- [TEXT SECTION]:
Our findings demonstrated that preoperative thrombocytosis in patients with resectable NSCLC was significantly associated with an increased risk of death and disease recurrence. Several previous studies suggested that anemia or leukocytosis in patients with NSCLC might have a negative impact on survival [24]. However, our study did not show a relationship between other preoperative hematologic malignancies, namely anemia and leukocytosis, and adverse outcomes. In addition, our study showed that preoperative thrombocytosis was significantly associated with smoking history. Previous studies have shown a positive association between smoking and elevated platelet count [810]. Although the exact mechanism by which cigarette smoking induces changes in platelet counts is unclear, the systemic inflammatory response induced by cigarette smoking might contribute to increased platelet counts [11].

A relationship between elevated platelet counts and malignant tumors was initially reported by Reiss et al. in 1872 [12]. To date, thrombocytosis has been estimated to occur in approximately 10% to 57% of cancer patients with different solid tumors [13]. In our study, 7.5% of patients with resectable NSCLC had thrombocytosis. The incidence of thrombocytosis in our study was lower than that in previous reports. This may be because we excluded patients with unresectable or metastatic lung cancer from our study.

Correlations between thrombocytosis and shorter survival times have been shown for many solid tumors including gynecological cancers [1416], gastric cancer [17, 18], esophageal cancer [19], rectal cancer [20, 21], and lung cancer [3, 6, 22]. Recently, Kawai et al. [21] suggested that the preoperative platelet count before chemoradiotherapy can be a potential predictive marker of response to treatment and of risk of local recurrence after treatment in rectal cancer patients. They hypothesized that platelets may play a pivotal role in the regulation of radio-resistance in colorectal cancer. However, a few studies evaluate the relationship between the prognosis of cancer patients and the post-treatment platelet count. Lee et al. [23] demonstrated that thrombocytosis after adjuvant chemotherapy in patients with advanced epithelial ovarian cancer was an independent prognostic factor. In our study, three patients showed persistent thrombocytosis after surgical resection. They had poorer outcomes than did patients in whom platelet levels recovered to normal after surgery.

- [DATASET CONTENT]:

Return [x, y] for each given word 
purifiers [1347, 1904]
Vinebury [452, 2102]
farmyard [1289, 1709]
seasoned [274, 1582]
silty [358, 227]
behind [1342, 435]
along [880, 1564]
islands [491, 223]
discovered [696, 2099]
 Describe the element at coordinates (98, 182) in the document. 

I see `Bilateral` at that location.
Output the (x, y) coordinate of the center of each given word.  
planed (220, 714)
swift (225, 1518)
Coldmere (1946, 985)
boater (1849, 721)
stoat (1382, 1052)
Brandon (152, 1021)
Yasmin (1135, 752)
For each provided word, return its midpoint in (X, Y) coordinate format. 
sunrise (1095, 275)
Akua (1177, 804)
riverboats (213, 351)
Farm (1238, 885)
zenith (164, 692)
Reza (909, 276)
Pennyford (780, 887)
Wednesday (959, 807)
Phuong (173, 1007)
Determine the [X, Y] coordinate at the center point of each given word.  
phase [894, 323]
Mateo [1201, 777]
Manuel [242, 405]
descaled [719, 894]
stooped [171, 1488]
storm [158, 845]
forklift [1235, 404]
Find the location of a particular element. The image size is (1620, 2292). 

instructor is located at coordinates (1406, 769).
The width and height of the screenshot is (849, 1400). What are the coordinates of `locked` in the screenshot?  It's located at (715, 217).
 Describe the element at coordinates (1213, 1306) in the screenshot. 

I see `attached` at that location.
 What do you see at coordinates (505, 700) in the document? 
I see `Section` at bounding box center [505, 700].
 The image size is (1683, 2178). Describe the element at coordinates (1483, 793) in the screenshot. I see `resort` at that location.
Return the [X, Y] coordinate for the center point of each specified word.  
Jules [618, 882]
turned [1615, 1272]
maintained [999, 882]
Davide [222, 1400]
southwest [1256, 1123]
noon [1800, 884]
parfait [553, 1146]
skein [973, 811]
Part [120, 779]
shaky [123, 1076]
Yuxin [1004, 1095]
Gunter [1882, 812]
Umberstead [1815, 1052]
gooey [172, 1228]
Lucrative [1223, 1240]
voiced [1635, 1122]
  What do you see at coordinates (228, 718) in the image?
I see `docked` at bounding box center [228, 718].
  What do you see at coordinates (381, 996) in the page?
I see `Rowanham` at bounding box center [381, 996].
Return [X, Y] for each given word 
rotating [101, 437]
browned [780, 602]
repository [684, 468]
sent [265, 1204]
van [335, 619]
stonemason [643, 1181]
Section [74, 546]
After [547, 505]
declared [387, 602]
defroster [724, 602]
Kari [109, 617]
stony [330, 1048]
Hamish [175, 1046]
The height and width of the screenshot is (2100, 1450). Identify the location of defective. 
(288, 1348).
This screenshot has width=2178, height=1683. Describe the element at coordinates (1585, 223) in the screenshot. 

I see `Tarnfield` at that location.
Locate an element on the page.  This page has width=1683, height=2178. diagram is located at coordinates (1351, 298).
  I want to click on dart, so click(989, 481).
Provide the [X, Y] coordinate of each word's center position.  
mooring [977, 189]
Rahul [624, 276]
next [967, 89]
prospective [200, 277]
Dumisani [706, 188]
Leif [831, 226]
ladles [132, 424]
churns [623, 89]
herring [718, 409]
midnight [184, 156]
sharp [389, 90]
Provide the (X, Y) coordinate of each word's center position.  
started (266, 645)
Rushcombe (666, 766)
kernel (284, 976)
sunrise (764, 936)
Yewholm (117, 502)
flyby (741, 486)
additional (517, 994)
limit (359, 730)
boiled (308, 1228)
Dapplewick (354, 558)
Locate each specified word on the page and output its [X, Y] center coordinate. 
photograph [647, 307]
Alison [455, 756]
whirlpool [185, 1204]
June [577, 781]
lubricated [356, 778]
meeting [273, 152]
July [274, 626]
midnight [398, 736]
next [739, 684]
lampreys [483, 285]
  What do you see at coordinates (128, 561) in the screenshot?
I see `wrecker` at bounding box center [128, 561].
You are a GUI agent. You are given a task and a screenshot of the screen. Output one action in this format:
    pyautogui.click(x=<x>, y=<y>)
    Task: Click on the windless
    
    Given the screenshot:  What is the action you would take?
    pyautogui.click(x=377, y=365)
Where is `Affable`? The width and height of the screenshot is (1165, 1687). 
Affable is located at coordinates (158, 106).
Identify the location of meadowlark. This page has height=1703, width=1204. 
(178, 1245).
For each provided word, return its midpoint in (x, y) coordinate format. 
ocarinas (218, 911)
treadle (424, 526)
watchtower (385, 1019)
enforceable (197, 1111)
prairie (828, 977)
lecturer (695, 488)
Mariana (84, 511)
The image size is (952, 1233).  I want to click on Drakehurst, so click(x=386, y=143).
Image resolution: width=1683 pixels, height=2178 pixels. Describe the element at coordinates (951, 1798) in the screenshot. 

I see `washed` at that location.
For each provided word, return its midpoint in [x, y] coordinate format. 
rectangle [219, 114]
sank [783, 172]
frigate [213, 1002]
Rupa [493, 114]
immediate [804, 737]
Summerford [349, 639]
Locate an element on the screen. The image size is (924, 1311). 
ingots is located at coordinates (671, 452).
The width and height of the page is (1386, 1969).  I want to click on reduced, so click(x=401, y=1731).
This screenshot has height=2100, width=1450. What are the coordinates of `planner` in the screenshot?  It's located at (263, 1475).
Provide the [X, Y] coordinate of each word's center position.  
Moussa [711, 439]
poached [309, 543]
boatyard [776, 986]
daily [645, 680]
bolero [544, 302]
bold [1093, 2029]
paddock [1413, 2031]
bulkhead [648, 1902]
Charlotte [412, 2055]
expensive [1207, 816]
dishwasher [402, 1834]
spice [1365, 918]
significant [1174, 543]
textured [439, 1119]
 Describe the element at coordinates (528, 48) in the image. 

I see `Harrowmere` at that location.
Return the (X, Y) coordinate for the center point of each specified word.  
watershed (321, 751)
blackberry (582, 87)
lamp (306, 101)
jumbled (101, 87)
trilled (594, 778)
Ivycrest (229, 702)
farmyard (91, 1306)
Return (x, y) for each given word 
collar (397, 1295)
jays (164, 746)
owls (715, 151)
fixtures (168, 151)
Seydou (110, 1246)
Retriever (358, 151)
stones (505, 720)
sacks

- [TASK ITEM A]:
In the passage on thrombocytosis in resectable NSCLC, what percentage of the study's patients had thrombocytosis?
- [TASK ITEM B]:
From the passage on thrombocytosis in resectable NSCLC, list every type of cancer for which a correlation between thrombocytosis and shorter survival is reported.
- [TASK ITEM C]:
Carry on the discussion of thrombocytosis in resectable NSCLC from the point where it stops.

- [REPLY A]:
7.5%

- [REPLY B]:
Gynecological cancers, gastric cancer, esophageal cancer, rectal cancer, lung cancer

- [REPLY C]:
The mechanism underlying thrombocytosis in cancer patients is not yet fully understood. It is also unclear whether thrombocytosis is a reaction to more aggressive tumors or an active disorder that aggravates cancer progression. Nevertheless, several mechanisms of both tumor-induced platelet activation and platelet-induced cancer progression have been reported. Tumor-related humoral factors, such as granulocyte colony-stimulating factor, interleukin-1, and interleukin-6, may play a role in stimulating megakaryocyte growth and platelet production [2426]. In addition, recent experimental studies using in vitro and in vivo murine models have demonstrated that platelets activated by cancer cells may induce the adhesion, growth, and distant metastasis. Platelets provide a procoagulant surface to facilitate cancer-related coagulation; thus, platelet adhesion to the tumor cells may protect the tumor cells from immune responses that will lead to cancer growth and dissemination [27]. Although there is increasing evidence that platelets contribute to tumor progression and metastasis, the molecular mechanisms through which platelets worsen prognosis of cancer patients still need to be studied.

Our study had the limitations of retrospective study, including the relatively small number of patients from a single hospital. Because of the limited number of patients, our results should be interpreted cautiously. In addition, the impact of preoperative and postoperative treatment-related outcome was not evaluated in this study.

Conclusions

In conclusion, preoperative thrombocytosis is an independent poor prognostic marker for resectable NSCLC. Additionally, our data showed that persistent thrombocytosis may also be a predictive marker for recurrence. Further prospective studies with a larger sample size are required to confirm the prognostic value of preoperative and persistent thrombocytosis in NSCLC patients.